● Data under study
= Beginning of Section =

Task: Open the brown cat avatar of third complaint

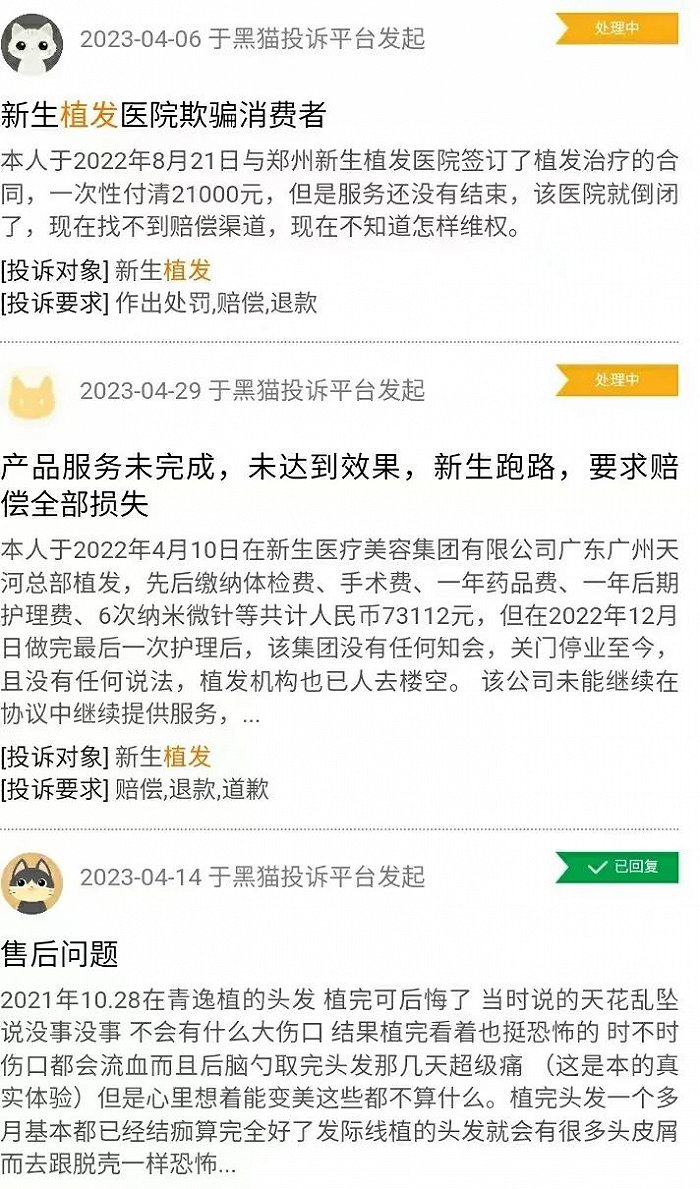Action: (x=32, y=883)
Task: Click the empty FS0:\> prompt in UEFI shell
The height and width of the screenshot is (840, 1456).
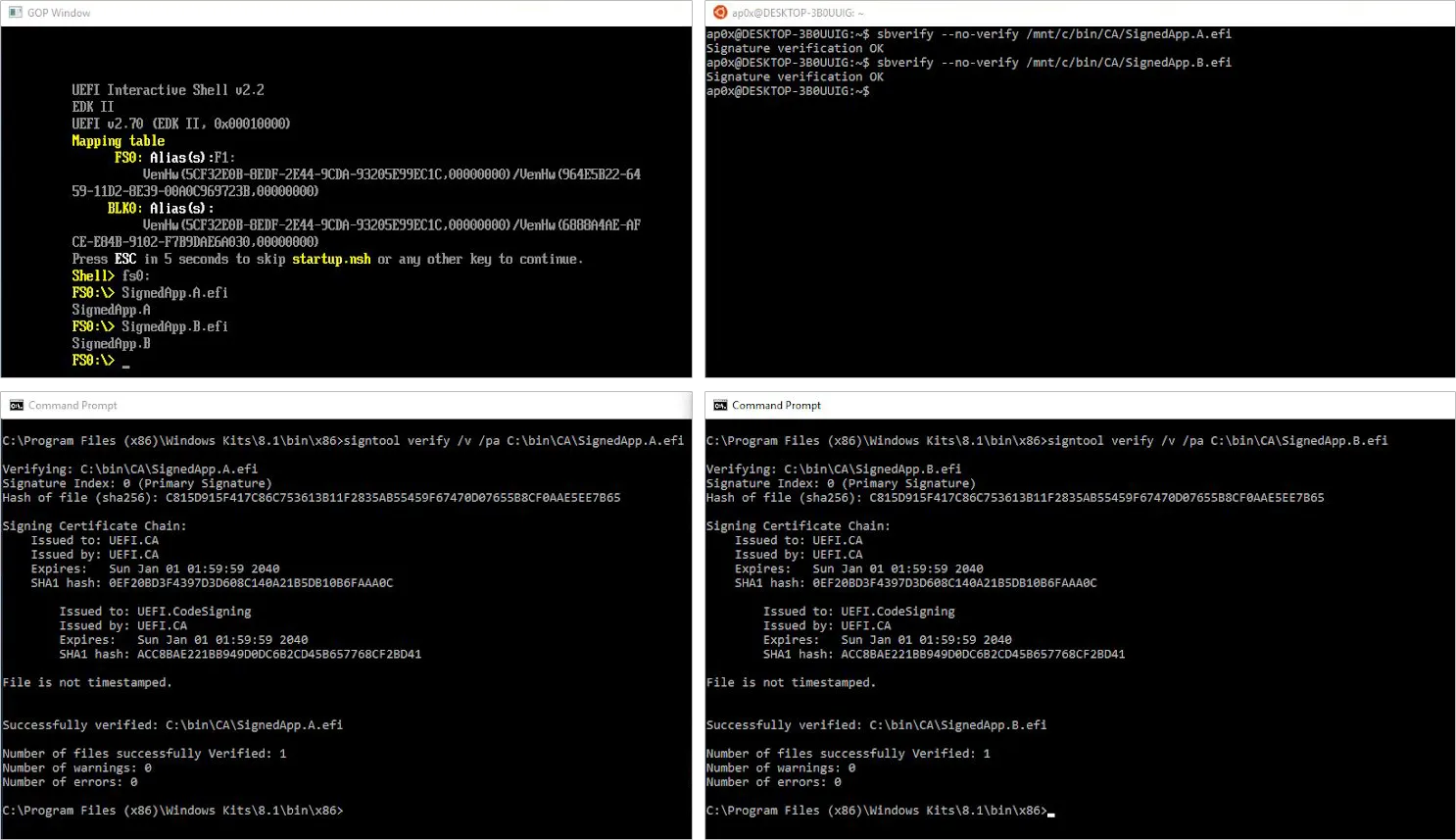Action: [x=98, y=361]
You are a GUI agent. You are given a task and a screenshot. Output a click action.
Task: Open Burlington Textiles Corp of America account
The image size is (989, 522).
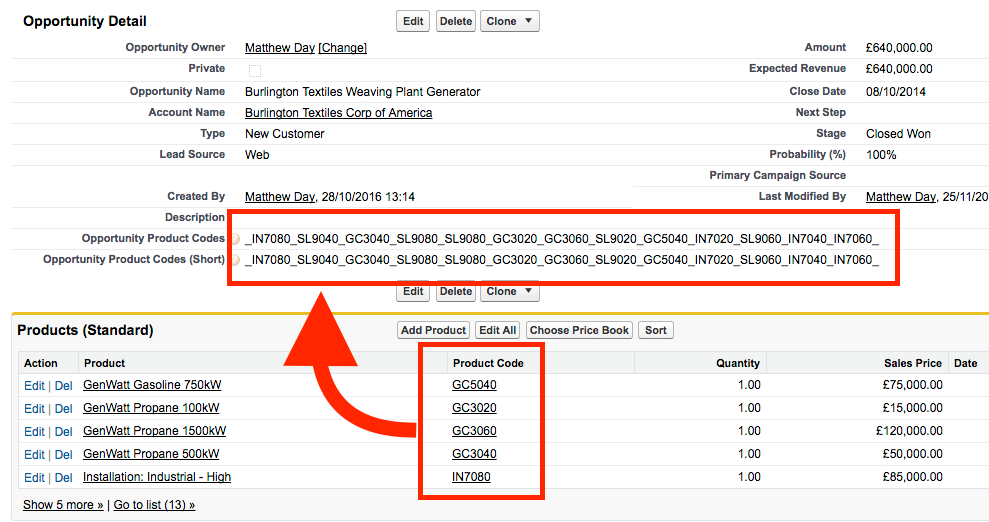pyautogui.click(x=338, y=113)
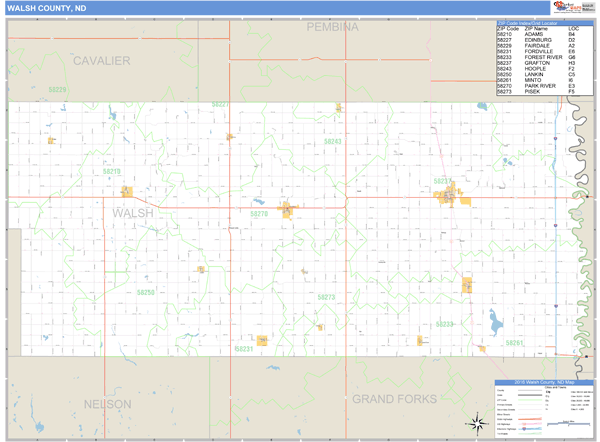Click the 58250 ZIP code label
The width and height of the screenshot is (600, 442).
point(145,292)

= End of Section =
= Beginning of Section =

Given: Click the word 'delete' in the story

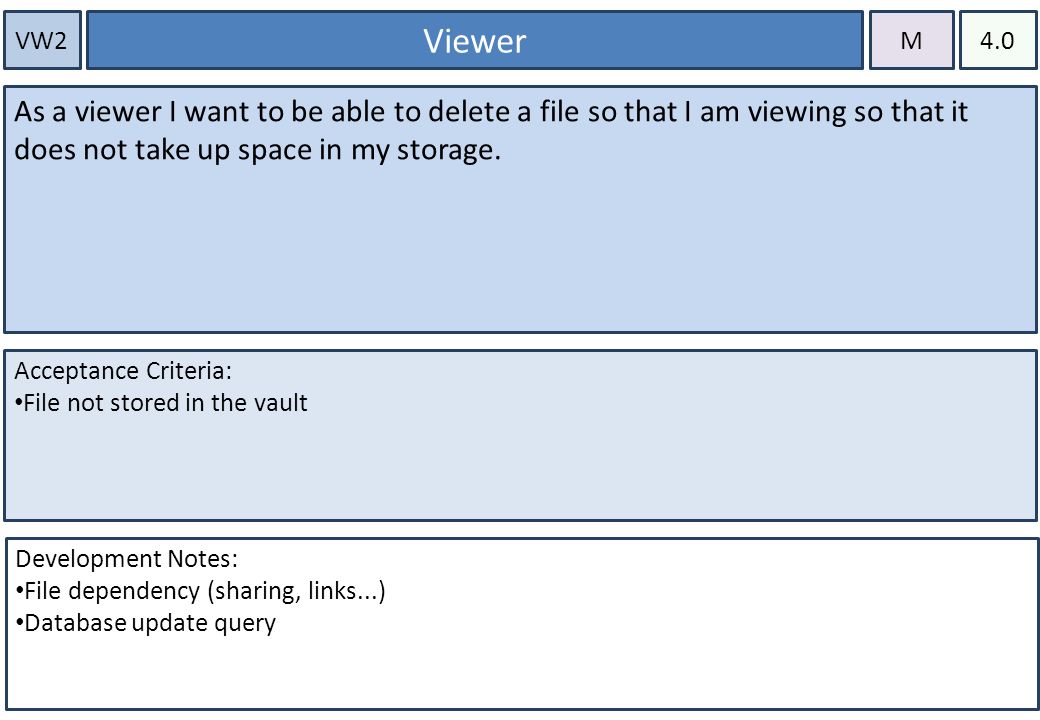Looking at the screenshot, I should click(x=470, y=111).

= End of Section =
= Beginning of Section =

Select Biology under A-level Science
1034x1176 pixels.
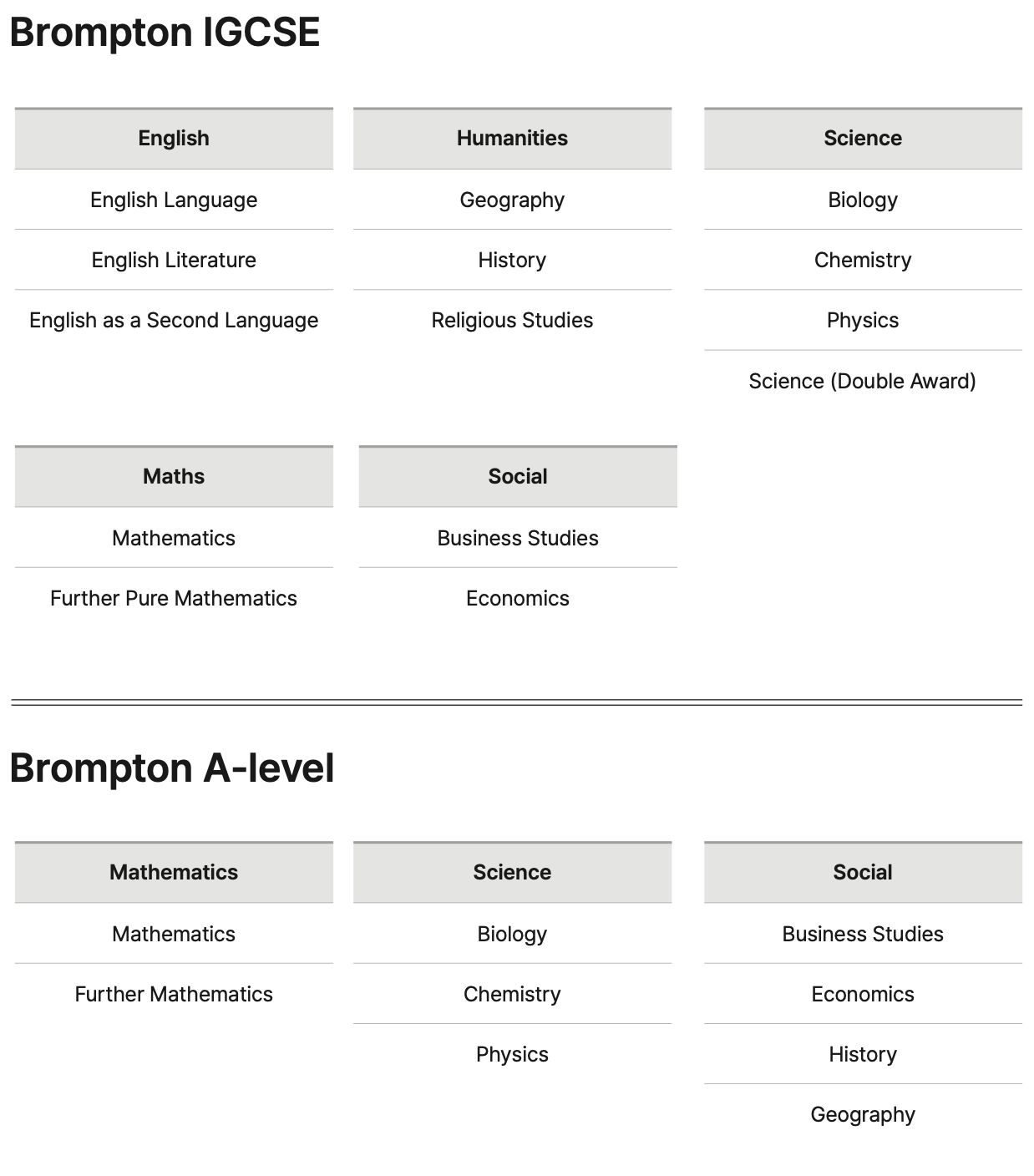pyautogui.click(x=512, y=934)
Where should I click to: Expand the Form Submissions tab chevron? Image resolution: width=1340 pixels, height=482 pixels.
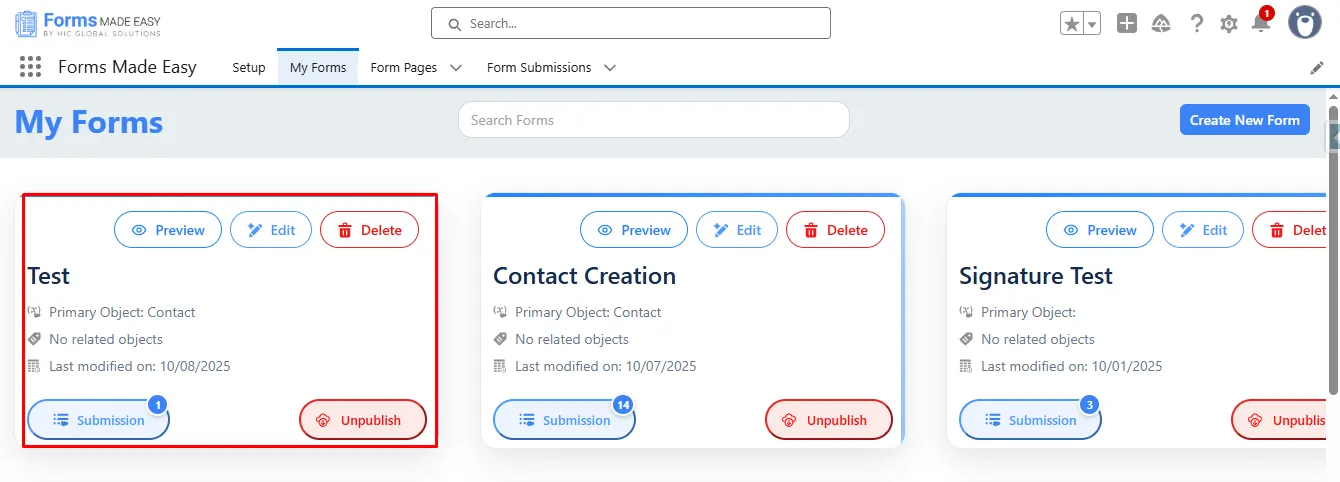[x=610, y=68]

= End of Section =

Look above for the line with "Task: Click the" and the line with "Task: Open Burlington". Output those two and everything between them exactly, pictures excluded.

Task: Click the empty FS0:\> prompt in UEFI shell
The height and width of the screenshot is (840, 1456).
Action: [x=98, y=361]
You are a GUI agent. You are given a task and a screenshot. Output a click action.
Task: Open Burlington Textiles Corp of America account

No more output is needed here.